When you reach the entries, transcribe each one exactly.

%%

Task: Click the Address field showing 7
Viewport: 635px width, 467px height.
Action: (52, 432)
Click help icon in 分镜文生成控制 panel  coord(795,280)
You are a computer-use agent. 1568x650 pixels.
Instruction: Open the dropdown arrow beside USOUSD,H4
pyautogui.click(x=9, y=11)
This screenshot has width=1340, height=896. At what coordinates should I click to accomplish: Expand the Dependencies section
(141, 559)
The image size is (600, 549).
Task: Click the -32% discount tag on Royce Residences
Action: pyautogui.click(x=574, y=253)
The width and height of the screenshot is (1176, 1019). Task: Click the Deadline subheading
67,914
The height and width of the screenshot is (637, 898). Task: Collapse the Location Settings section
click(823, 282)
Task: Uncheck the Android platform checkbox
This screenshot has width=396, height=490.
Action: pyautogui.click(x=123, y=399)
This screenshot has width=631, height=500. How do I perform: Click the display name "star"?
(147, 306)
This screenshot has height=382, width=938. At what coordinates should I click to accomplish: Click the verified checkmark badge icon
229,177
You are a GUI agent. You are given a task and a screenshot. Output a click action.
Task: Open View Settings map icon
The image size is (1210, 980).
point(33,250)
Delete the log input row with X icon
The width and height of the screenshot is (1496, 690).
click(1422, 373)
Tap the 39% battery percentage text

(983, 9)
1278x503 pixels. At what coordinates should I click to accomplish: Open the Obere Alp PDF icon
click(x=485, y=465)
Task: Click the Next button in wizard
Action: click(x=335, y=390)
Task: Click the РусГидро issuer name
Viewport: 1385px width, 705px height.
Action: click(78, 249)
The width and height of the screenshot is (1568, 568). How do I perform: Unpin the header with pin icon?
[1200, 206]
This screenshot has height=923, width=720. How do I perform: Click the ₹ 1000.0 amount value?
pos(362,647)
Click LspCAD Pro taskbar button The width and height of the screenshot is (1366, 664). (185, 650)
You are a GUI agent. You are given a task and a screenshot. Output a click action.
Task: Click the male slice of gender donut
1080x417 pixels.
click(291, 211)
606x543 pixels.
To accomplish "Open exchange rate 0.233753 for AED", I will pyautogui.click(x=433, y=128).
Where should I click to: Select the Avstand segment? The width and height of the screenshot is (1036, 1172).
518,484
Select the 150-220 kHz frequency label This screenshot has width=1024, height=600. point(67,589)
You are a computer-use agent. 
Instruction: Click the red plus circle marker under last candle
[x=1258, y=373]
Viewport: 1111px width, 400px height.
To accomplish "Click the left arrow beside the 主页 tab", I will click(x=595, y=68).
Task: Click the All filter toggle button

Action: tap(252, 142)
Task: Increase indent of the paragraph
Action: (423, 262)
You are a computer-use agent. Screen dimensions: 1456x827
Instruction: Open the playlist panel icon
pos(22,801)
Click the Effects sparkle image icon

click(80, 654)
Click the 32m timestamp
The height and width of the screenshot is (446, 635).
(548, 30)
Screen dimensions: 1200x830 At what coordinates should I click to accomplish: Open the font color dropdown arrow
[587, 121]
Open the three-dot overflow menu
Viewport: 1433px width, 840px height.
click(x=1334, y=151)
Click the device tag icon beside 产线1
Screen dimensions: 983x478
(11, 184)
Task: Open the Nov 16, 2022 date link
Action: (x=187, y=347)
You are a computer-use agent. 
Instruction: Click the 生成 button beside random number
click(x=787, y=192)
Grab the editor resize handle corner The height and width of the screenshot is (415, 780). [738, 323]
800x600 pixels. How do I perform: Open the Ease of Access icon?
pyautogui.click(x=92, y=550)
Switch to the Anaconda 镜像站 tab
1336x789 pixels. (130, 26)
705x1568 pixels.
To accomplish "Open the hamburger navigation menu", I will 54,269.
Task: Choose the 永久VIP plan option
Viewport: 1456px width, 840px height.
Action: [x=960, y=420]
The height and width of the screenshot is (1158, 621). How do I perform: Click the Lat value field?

%%

- **The completed task**:
Task: Click the Address field showing 7
Viewport: 635px width, 467px height.
Action: (52, 432)
Click help icon in 分镜文生成控制 panel  coord(795,280)
You are a computer-use agent. 1568x650 pixels.
Instruction: Open the dropdown arrow beside USOUSD,H4
pyautogui.click(x=9, y=11)
This screenshot has width=1340, height=896. At what coordinates should I click to accomplish: Expand the Dependencies section
(141, 559)
The image size is (600, 549).
Task: Click the -32% discount tag on Royce Residences
Action: pyautogui.click(x=574, y=253)
The width and height of the screenshot is (1176, 1019). Task: Click the Deadline subheading
67,914
The height and width of the screenshot is (637, 898). Task: Collapse the Location Settings section
click(823, 282)
Task: Uncheck the Android platform checkbox
This screenshot has width=396, height=490.
Action: pyautogui.click(x=123, y=399)
This screenshot has width=631, height=500. How do I perform: Click the display name "star"?
(147, 306)
This screenshot has height=382, width=938. At what coordinates should I click to accomplish: Click the verified checkmark badge icon
229,177
You are a GUI agent. You are given a task and a screenshot. Output a click action.
Task: Open View Settings map icon
The image size is (1210, 980).
point(33,250)
Delete the log input row with X icon
The width and height of the screenshot is (1496, 690).
click(1422, 373)
Tap the 39% battery percentage text

(983, 9)
1278x503 pixels. At what coordinates should I click to accomplish: Open the Obere Alp PDF icon
click(x=485, y=465)
Task: Click the Next button in wizard
Action: click(x=335, y=390)
Task: Click the РусГидро issuer name
Viewport: 1385px width, 705px height.
Action: click(78, 249)
The width and height of the screenshot is (1568, 568). How do I perform: Unpin the header with pin icon?
[1200, 206]
This screenshot has height=923, width=720. How do I perform: Click the ₹ 1000.0 amount value?
pos(362,647)
Click LspCAD Pro taskbar button The width and height of the screenshot is (1366, 664). (185, 650)
You are a GUI agent. You are given a task and a screenshot. Output a click action.
Task: Click the male slice of gender donut
1080x417 pixels.
click(291, 211)
606x543 pixels.
To accomplish "Open exchange rate 0.233753 for AED", I will pyautogui.click(x=433, y=128).
Where should I click to: Select the Avstand segment? The width and height of the screenshot is (1036, 1172).
518,484
Select the 150-220 kHz frequency label This screenshot has width=1024, height=600. point(67,589)
You are a computer-use agent. 
Instruction: Click the red plus circle marker under last candle
[x=1258, y=373]
Viewport: 1111px width, 400px height.
To accomplish "Click the left arrow beside the 主页 tab", I will click(x=595, y=68).
Task: Click the All filter toggle button

Action: tap(252, 142)
Task: Increase indent of the paragraph
Action: (423, 262)
You are a computer-use agent. Screen dimensions: 1456x827
Instruction: Open the playlist panel icon
pos(22,801)
Click the Effects sparkle image icon

click(80, 654)
Click the 32m timestamp
The height and width of the screenshot is (446, 635).
(548, 30)
Screen dimensions: 1200x830 At what coordinates should I click to accomplish: Open the font color dropdown arrow
[587, 121]
Open the three-dot overflow menu
Viewport: 1433px width, 840px height.
click(x=1334, y=151)
Click the device tag icon beside 产线1
Screen dimensions: 983x478
(11, 184)
Task: Open the Nov 16, 2022 date link
Action: (x=187, y=347)
You are a computer-use agent. 
Instruction: Click the 生成 button beside random number
click(x=787, y=192)
Grab the editor resize handle corner The height and width of the screenshot is (415, 780). [738, 323]
800x600 pixels. How do I perform: Open the Ease of Access icon?
pyautogui.click(x=92, y=550)
Switch to the Anaconda 镜像站 tab
1336x789 pixels. (130, 26)
705x1568 pixels.
To accomplish "Open the hamburger navigation menu", I will 54,269.
Task: Choose the 永久VIP plan option
Viewport: 1456px width, 840px height.
Action: [x=960, y=420]
The height and width of the screenshot is (1158, 621). How do I perform: Click the Lat value field?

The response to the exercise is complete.